> WHAT THE EXERCISE ASKS: Using the entries that follow, give the number of lines containing the string "agent". Write nothing besides that number.

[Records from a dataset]

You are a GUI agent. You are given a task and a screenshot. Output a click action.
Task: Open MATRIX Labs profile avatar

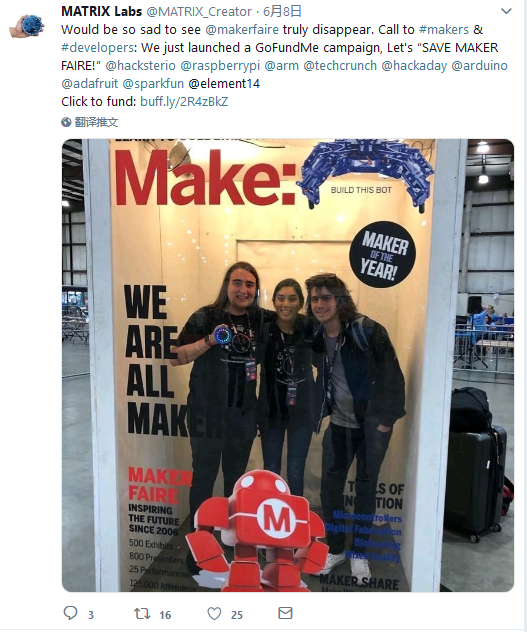pos(27,26)
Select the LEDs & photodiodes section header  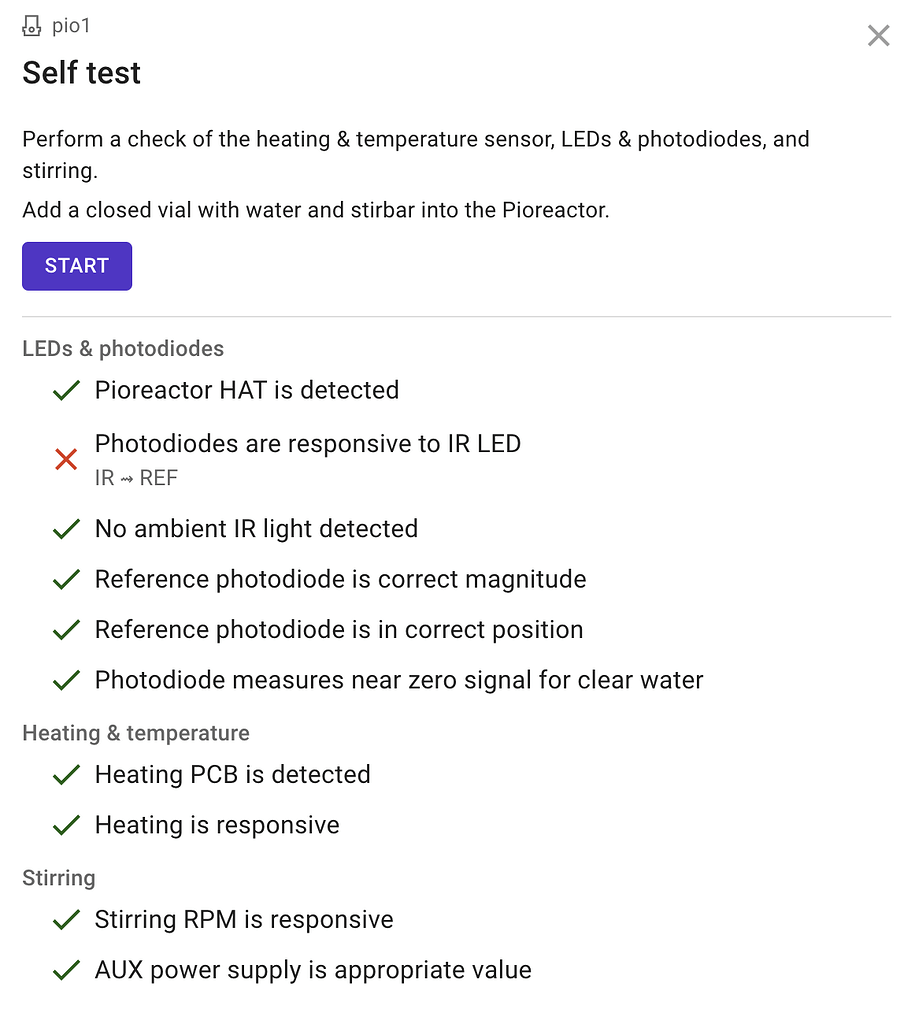[x=123, y=348]
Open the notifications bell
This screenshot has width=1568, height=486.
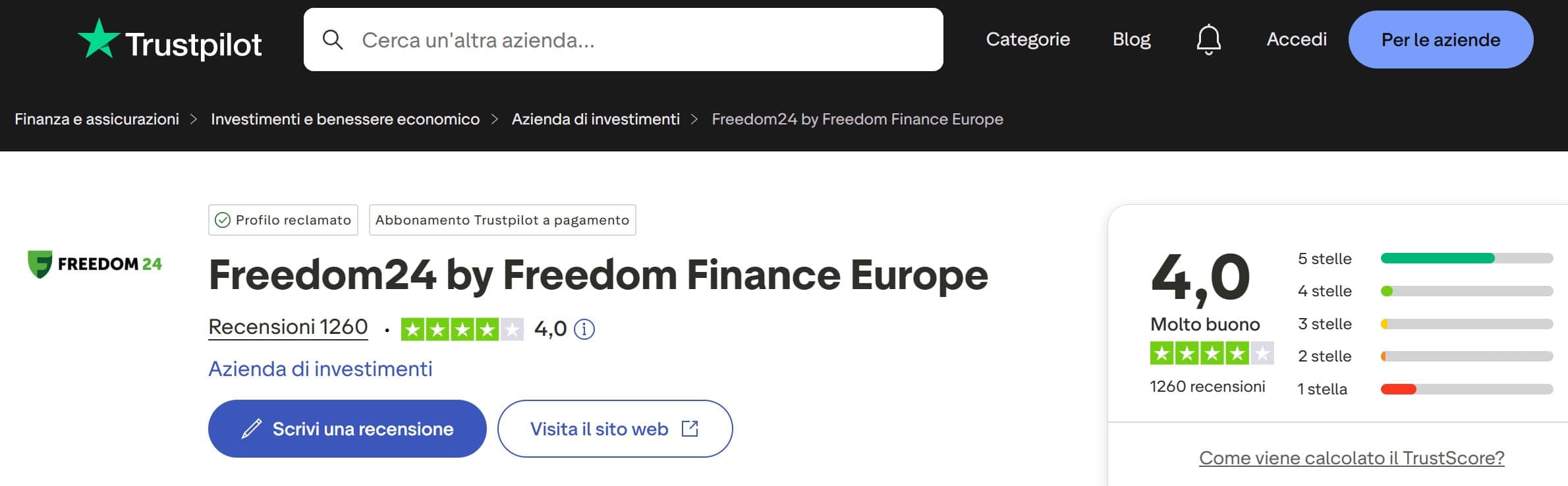pyautogui.click(x=1209, y=40)
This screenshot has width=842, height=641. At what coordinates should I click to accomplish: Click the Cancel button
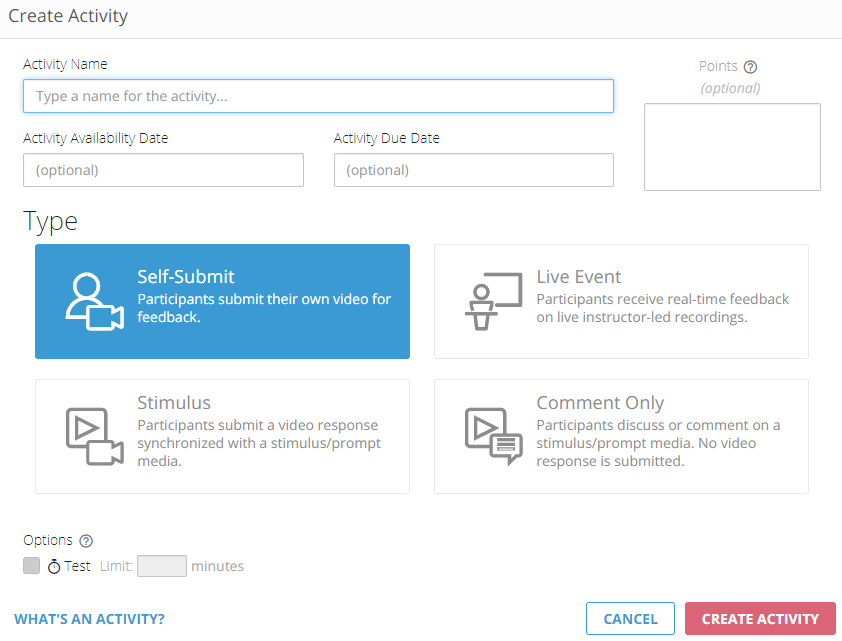coord(630,619)
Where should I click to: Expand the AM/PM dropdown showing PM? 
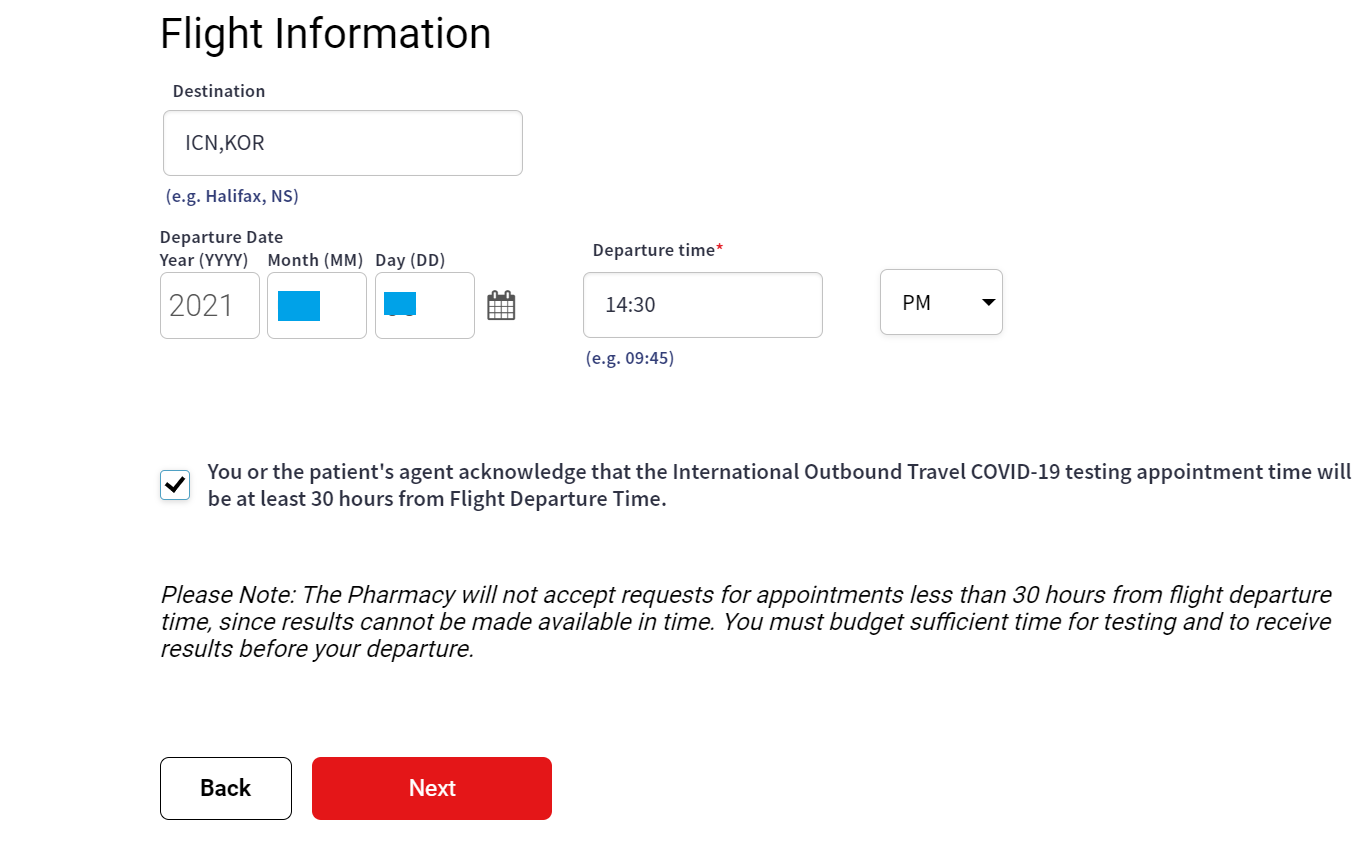point(941,302)
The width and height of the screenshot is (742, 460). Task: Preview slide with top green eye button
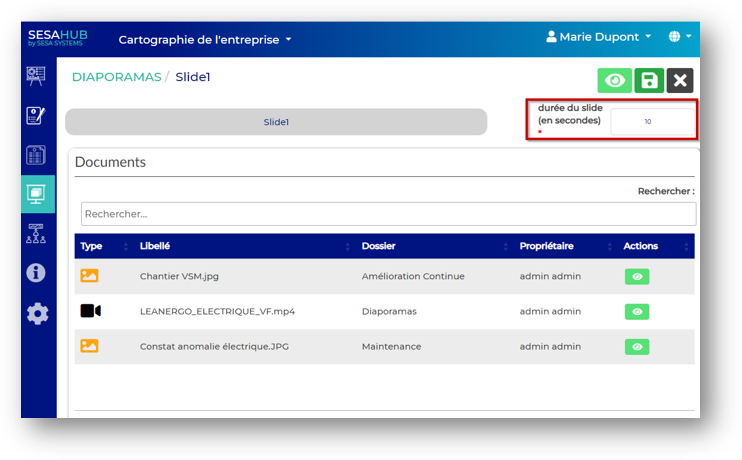tap(614, 81)
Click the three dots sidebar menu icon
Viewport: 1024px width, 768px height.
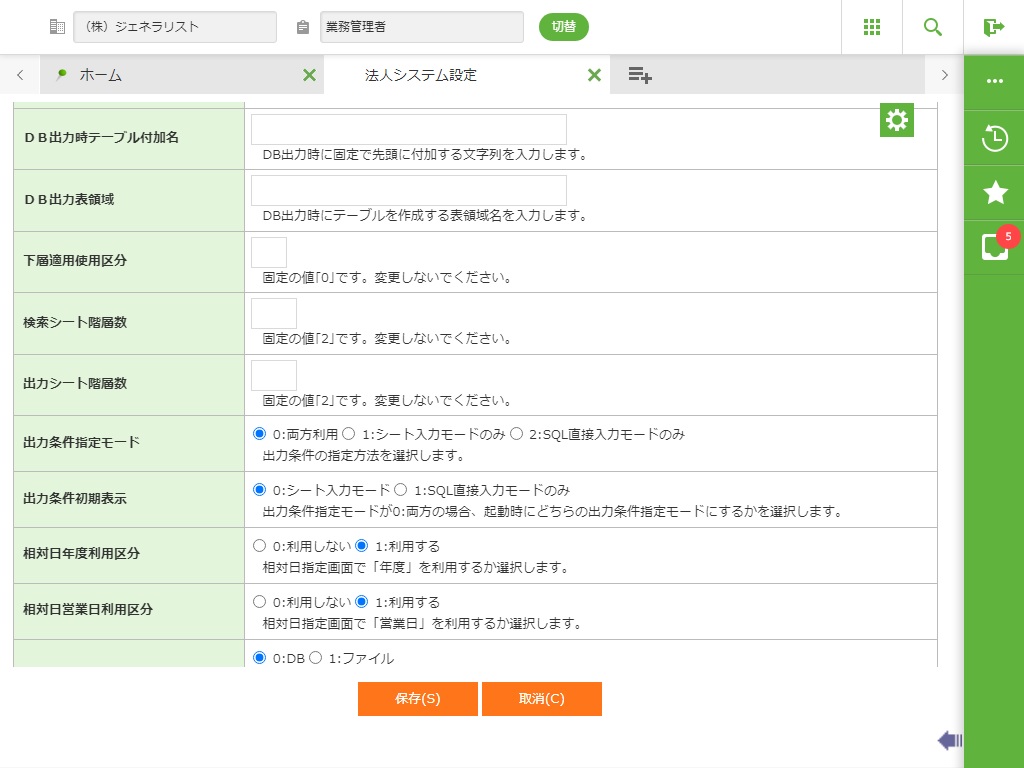pos(994,82)
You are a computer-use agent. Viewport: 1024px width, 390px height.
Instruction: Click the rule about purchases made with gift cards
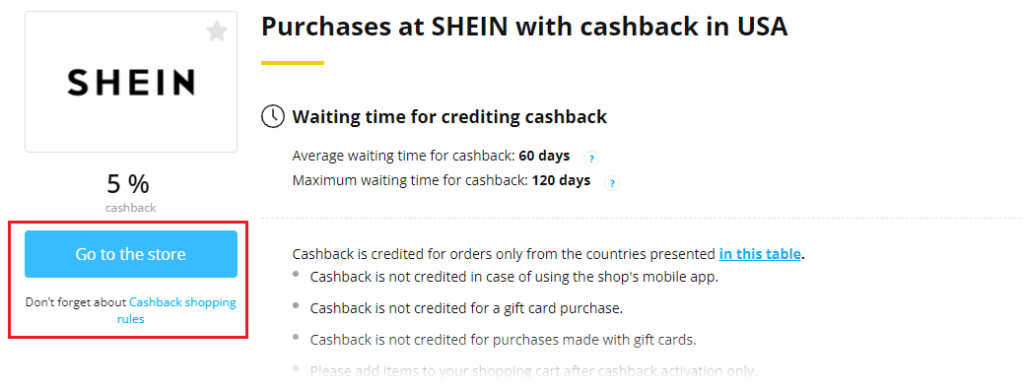(503, 340)
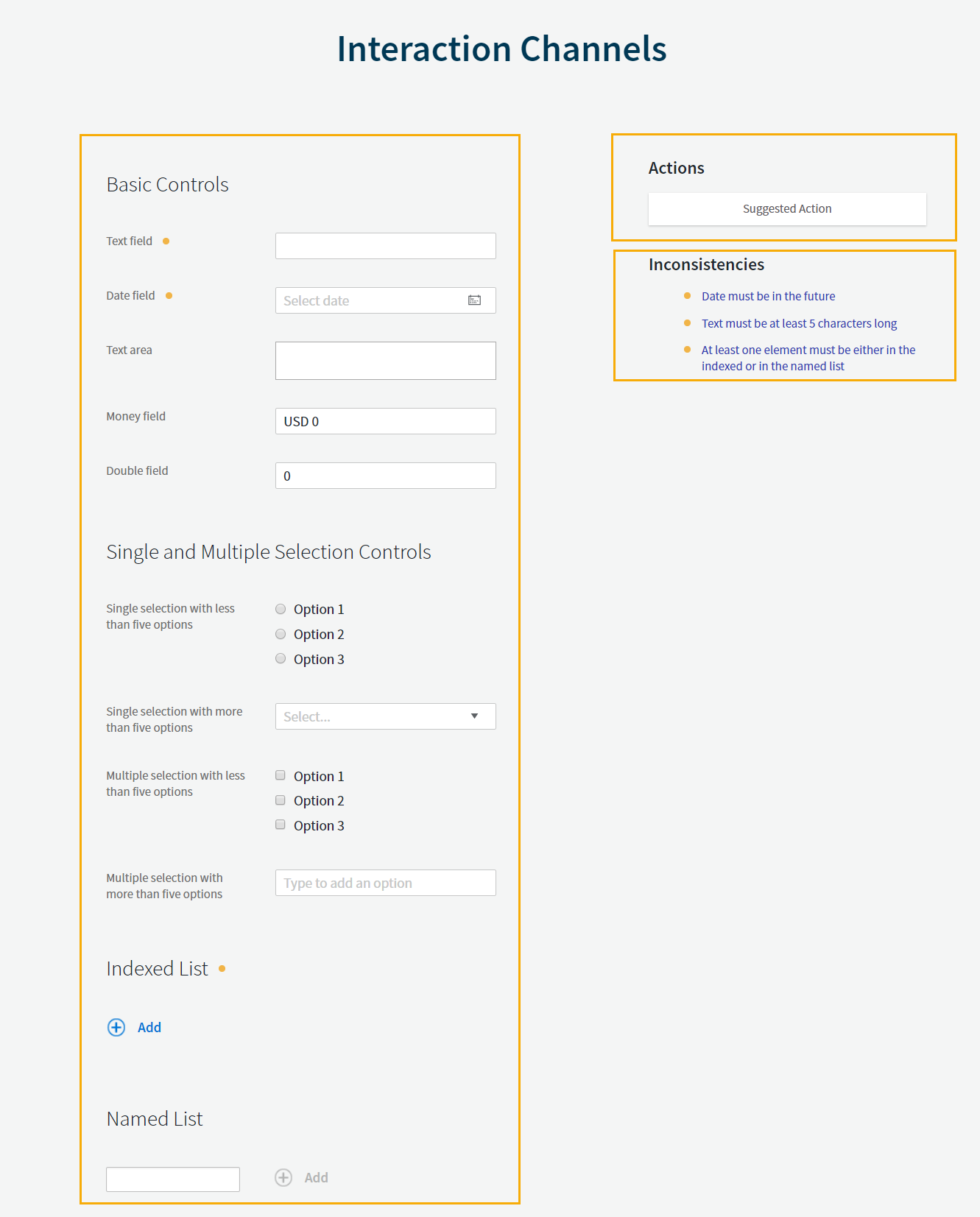This screenshot has width=980, height=1217.
Task: Tick the Option 2 checkbox
Action: click(x=281, y=800)
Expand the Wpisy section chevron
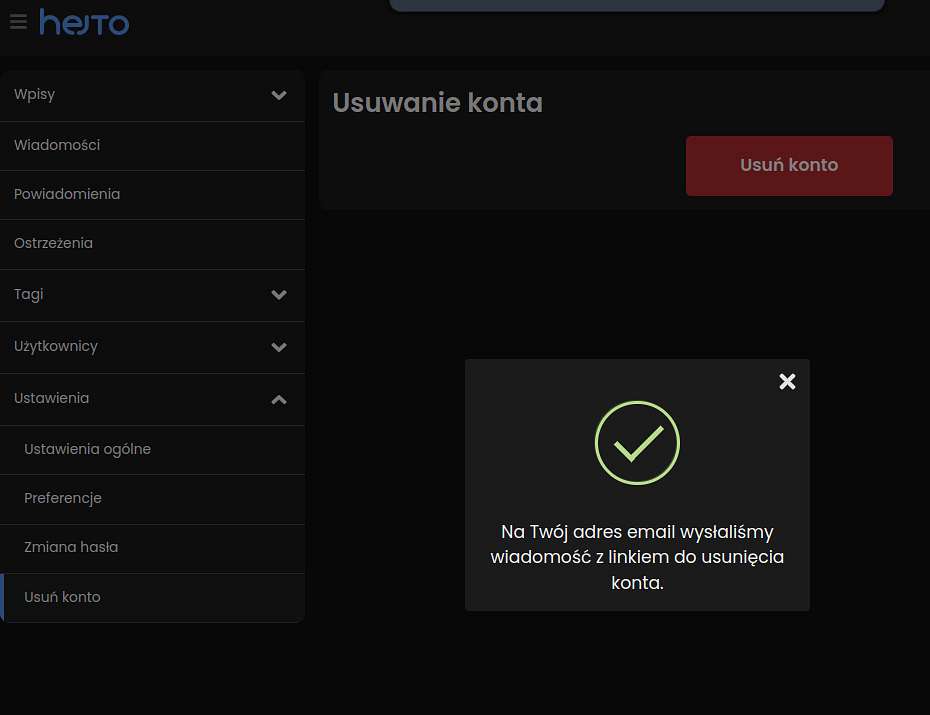Image resolution: width=930 pixels, height=715 pixels. click(279, 95)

> RESULT OF THIS TASK: 2